In [24]:
from urllib.request import urlopen, Request
from urllib.error import URLError, HTTPError

URL = "https://www.gutenberg.org/cache/epub/10/pg10.txt"

In [25]:
pg10 = ""

try:
    req = Request(URL, headers={"User-Agent": "Mozilla/5.0"})
    with urlopen(req) as resp:
        raw = resp.read()  # bytes
        try:
            pg10 = raw.decode("utf-8")
        except UnicodeDecodeError:
            pg10 = raw.decode("latin-1")
    print("Download complete. Characters in pg10:", len(pg10))
except HTTPError as e:
    print("HTTP error:", e.code, e.reason)
except URLError as e:
    print("URL error:", e.reason)

Download complete.

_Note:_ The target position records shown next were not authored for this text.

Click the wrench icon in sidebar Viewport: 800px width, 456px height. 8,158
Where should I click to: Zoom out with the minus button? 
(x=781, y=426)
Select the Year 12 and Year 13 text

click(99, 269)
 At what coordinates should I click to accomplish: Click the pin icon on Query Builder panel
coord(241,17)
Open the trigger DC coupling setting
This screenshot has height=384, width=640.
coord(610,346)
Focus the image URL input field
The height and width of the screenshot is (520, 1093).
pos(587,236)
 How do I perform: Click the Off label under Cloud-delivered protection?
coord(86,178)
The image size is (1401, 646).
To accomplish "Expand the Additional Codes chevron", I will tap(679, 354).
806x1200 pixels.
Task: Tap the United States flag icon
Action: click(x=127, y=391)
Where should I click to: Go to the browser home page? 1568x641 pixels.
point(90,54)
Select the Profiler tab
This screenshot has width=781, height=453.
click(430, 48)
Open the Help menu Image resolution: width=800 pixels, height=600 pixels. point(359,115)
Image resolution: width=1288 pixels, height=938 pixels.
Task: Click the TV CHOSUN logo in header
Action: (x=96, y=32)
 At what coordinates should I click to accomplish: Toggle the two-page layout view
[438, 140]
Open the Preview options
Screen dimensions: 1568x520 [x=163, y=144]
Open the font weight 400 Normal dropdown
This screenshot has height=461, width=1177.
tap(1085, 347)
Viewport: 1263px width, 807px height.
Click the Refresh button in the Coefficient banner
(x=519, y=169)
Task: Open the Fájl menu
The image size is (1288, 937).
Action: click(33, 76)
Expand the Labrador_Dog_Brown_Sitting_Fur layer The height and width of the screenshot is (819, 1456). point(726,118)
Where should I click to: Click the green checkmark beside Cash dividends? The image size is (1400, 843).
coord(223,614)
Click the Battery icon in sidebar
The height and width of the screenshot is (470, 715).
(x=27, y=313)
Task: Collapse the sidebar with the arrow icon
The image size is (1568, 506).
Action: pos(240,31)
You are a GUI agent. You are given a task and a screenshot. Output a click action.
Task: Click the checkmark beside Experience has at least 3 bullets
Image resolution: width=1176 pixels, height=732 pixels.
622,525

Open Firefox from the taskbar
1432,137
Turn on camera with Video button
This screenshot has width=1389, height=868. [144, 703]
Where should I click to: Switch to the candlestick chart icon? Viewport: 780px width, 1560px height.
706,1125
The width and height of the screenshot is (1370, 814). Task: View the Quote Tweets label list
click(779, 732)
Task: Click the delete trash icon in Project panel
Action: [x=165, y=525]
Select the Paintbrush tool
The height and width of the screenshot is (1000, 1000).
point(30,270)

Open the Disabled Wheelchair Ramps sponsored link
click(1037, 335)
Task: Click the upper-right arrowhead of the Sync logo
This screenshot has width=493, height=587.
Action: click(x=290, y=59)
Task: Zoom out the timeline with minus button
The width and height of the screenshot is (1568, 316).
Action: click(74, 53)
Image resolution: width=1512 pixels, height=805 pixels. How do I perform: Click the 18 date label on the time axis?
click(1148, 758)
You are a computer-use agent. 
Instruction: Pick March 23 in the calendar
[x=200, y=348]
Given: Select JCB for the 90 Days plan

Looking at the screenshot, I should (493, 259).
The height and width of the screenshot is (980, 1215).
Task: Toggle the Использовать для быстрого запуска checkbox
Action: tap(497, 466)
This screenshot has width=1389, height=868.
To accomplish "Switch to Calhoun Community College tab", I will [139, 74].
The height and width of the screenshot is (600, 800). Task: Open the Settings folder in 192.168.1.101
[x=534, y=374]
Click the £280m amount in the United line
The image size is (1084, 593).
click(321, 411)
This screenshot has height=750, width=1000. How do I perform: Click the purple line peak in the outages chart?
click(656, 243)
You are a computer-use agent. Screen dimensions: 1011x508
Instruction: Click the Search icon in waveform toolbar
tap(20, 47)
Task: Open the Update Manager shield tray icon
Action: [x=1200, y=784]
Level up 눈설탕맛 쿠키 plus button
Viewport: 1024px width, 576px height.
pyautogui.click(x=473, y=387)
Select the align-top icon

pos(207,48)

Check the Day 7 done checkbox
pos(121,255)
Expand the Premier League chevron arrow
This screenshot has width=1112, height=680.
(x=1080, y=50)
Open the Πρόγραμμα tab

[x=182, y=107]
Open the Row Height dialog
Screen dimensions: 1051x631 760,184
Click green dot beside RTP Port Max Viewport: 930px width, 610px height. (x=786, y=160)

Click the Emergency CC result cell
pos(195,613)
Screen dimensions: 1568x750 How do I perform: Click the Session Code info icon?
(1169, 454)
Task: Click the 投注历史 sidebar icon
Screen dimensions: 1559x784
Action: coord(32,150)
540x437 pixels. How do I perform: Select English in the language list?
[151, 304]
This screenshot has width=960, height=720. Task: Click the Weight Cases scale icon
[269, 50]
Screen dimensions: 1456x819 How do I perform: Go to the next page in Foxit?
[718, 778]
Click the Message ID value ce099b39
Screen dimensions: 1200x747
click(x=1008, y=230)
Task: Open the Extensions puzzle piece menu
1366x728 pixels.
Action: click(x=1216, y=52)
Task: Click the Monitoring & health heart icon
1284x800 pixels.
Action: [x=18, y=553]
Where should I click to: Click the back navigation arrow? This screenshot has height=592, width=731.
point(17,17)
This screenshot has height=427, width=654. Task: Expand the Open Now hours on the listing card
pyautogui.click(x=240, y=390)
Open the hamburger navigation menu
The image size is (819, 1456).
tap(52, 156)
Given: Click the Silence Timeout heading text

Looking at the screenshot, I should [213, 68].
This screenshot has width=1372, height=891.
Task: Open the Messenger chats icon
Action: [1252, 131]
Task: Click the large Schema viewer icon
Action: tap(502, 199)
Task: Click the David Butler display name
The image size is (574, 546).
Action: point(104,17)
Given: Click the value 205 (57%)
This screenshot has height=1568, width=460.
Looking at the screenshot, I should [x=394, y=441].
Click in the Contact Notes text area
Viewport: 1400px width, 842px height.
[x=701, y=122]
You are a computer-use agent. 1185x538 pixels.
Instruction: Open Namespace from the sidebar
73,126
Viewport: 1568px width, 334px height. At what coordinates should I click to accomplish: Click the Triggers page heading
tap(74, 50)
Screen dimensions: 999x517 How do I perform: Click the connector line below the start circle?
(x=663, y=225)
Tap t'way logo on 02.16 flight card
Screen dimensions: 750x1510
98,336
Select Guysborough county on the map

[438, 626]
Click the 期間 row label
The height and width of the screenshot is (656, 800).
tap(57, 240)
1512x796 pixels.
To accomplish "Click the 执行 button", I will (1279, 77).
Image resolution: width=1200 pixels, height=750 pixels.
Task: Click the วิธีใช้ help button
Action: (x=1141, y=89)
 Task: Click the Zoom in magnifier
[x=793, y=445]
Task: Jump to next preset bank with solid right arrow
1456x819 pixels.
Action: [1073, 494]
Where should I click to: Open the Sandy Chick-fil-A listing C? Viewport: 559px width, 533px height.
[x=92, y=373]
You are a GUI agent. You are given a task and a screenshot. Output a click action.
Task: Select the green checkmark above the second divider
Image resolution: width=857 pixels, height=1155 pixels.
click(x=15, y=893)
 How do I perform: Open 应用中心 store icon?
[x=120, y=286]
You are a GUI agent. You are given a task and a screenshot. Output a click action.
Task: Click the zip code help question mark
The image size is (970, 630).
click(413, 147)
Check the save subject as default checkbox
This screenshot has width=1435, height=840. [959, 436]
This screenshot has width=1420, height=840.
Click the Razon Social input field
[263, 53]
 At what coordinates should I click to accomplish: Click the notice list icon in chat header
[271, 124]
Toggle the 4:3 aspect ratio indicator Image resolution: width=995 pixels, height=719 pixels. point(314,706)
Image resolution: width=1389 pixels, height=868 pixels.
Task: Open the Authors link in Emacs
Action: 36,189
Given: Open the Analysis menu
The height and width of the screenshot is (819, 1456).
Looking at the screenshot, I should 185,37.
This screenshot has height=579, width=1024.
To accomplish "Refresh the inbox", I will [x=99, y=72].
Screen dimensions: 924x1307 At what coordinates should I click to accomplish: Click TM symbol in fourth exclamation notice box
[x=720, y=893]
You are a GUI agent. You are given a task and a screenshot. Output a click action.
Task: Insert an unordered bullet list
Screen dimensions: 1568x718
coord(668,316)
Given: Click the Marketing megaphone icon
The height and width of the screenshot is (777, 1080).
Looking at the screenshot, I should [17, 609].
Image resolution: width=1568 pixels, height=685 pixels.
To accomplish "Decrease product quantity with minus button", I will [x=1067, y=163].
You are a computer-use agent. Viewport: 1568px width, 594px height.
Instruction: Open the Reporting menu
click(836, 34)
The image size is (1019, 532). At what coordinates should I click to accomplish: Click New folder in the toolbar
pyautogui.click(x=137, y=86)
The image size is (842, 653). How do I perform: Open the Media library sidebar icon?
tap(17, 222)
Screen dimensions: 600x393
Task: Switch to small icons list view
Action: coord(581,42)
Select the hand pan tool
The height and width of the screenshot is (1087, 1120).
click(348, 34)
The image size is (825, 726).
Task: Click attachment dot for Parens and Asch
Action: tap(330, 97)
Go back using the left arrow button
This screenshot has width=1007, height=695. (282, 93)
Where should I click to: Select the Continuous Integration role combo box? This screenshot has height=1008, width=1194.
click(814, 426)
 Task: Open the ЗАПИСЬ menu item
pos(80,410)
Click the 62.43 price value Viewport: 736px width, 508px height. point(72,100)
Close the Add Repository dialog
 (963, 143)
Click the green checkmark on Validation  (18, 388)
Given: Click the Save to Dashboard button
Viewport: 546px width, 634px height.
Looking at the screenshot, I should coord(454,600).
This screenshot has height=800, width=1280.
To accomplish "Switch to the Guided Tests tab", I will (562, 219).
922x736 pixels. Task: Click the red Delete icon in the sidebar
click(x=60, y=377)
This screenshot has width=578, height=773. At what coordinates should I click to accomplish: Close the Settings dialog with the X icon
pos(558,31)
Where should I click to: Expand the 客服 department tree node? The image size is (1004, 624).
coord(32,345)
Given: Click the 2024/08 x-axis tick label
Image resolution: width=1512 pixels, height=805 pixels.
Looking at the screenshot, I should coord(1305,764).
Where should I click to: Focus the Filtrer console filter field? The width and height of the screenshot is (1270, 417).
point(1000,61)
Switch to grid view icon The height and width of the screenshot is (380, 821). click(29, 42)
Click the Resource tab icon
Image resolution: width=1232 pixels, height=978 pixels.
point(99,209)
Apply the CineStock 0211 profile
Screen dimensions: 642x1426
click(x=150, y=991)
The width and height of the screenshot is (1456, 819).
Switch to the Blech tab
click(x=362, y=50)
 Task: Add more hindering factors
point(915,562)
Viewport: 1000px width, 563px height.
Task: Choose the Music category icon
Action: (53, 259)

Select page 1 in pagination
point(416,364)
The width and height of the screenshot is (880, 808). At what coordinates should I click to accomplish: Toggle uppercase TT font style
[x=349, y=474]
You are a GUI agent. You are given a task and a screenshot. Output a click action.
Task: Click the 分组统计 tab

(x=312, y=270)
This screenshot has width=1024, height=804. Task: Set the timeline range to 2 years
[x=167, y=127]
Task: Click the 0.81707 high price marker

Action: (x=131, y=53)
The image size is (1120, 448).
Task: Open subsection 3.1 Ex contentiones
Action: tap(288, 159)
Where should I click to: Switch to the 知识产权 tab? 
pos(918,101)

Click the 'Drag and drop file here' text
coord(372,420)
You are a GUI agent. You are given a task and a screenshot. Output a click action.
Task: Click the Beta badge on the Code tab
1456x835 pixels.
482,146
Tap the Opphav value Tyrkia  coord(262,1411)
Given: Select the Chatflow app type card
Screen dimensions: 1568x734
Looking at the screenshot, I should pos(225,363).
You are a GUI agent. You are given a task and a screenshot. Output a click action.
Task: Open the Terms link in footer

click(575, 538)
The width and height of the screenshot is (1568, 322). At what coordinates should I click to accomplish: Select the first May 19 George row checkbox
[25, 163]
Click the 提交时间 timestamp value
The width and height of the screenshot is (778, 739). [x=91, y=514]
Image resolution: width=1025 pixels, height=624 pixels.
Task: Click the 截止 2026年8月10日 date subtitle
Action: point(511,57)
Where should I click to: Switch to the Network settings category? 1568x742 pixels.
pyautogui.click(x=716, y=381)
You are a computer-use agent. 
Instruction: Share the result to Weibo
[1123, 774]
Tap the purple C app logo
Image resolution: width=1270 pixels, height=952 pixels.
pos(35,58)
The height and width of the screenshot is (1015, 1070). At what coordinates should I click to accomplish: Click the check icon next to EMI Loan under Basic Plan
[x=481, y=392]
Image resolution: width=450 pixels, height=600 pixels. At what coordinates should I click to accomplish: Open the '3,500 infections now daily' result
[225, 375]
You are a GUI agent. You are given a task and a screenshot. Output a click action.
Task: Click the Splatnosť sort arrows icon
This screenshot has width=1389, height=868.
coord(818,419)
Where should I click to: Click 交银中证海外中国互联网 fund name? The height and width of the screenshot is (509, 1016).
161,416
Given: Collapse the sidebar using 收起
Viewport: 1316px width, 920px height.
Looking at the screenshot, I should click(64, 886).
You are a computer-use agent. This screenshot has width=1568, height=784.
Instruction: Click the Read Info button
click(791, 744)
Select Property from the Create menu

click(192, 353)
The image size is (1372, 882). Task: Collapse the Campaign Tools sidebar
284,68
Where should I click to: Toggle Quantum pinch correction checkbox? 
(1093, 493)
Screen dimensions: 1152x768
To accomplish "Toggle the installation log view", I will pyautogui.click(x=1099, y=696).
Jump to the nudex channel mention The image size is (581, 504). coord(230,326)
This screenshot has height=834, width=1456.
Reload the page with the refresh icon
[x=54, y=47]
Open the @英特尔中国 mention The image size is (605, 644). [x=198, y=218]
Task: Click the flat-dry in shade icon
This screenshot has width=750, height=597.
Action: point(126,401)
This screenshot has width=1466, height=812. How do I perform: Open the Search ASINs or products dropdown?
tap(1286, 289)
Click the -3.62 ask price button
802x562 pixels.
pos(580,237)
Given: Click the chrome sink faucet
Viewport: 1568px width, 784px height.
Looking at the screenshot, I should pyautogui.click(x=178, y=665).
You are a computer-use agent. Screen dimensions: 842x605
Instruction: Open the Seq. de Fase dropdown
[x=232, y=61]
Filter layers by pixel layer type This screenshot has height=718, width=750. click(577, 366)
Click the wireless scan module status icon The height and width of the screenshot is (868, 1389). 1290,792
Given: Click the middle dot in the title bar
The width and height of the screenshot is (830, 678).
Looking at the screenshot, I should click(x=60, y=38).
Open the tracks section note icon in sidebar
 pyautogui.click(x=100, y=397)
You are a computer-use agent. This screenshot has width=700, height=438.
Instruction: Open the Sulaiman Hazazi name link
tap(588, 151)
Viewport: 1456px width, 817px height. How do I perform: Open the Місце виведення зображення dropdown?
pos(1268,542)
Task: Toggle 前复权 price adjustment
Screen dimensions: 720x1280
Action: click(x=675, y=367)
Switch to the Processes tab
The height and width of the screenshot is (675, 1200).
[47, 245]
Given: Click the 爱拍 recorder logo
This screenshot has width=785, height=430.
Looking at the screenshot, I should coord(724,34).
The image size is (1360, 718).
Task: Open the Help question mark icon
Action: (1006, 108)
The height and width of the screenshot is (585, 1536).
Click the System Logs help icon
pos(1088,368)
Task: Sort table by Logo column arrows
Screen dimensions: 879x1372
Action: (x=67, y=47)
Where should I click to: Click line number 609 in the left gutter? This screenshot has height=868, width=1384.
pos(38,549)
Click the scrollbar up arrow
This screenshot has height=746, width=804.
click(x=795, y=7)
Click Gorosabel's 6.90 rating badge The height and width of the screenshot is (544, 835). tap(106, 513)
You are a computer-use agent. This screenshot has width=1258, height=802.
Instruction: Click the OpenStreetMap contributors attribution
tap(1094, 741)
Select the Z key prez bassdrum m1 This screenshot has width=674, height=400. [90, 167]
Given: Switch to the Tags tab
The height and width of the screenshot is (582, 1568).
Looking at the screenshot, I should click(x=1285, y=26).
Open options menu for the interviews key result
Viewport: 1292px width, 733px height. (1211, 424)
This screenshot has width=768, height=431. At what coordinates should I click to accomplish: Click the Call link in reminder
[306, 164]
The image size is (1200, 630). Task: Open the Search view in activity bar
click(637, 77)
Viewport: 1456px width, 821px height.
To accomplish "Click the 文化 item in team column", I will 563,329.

Characters in pg10: 4451818


In [26]:
def tokenize_alpha(text):
    word = []
    for ch in text:
        if ch.isalpha():             
            word.append(ch.lower())  
        else:
            if word:
                yield "".join(word)
                word = []
    if word:  
        yield "".join(word)

def count_lines(text):
    return len(text.splitlines())

def count_words(text):
    total = 0
    for _ in tokenize_alpha(text):
        total += 1
    return total

def count_word_case_insensitive(text, target):
    target = target.lower()
    cnt = 0
    for w in tokenize_alpha(text):
        if w == target:
            cnt += 1
    return cnt

def most_common_word(text):
    freq = {}
    for w in tokenize_alpha(text):
        freq[w] = freq.get(w, 0) + 1
    if not freq:
        return None, 0

    best_word = None
    best_count = -1
    for w, c in freq.items():
        if c > best_count:
            best_word, best_count = w, c
    return best_word, best_count


In [27]:
line_count = count_lines(pg10)

word_count = count_words(pg10)

apostle_count = count_word_case_insensitive(pg10, "apostle")

common_word, common_count = most_common_word(pg10)

print("Lines:", line_count)
print("Words (alphabetic-only):", word_count)
print('Occurrences of "apostle" (case-insensitive):', apostle_count)
print("Most common word (case-insensitive):", common_word, "→", common_count)

Lines: 99968
Words (alphabetic-only): 795227
Occurrences of "apostle" (case-insensitive): 47
Most common word (case-insensitive): the → 64309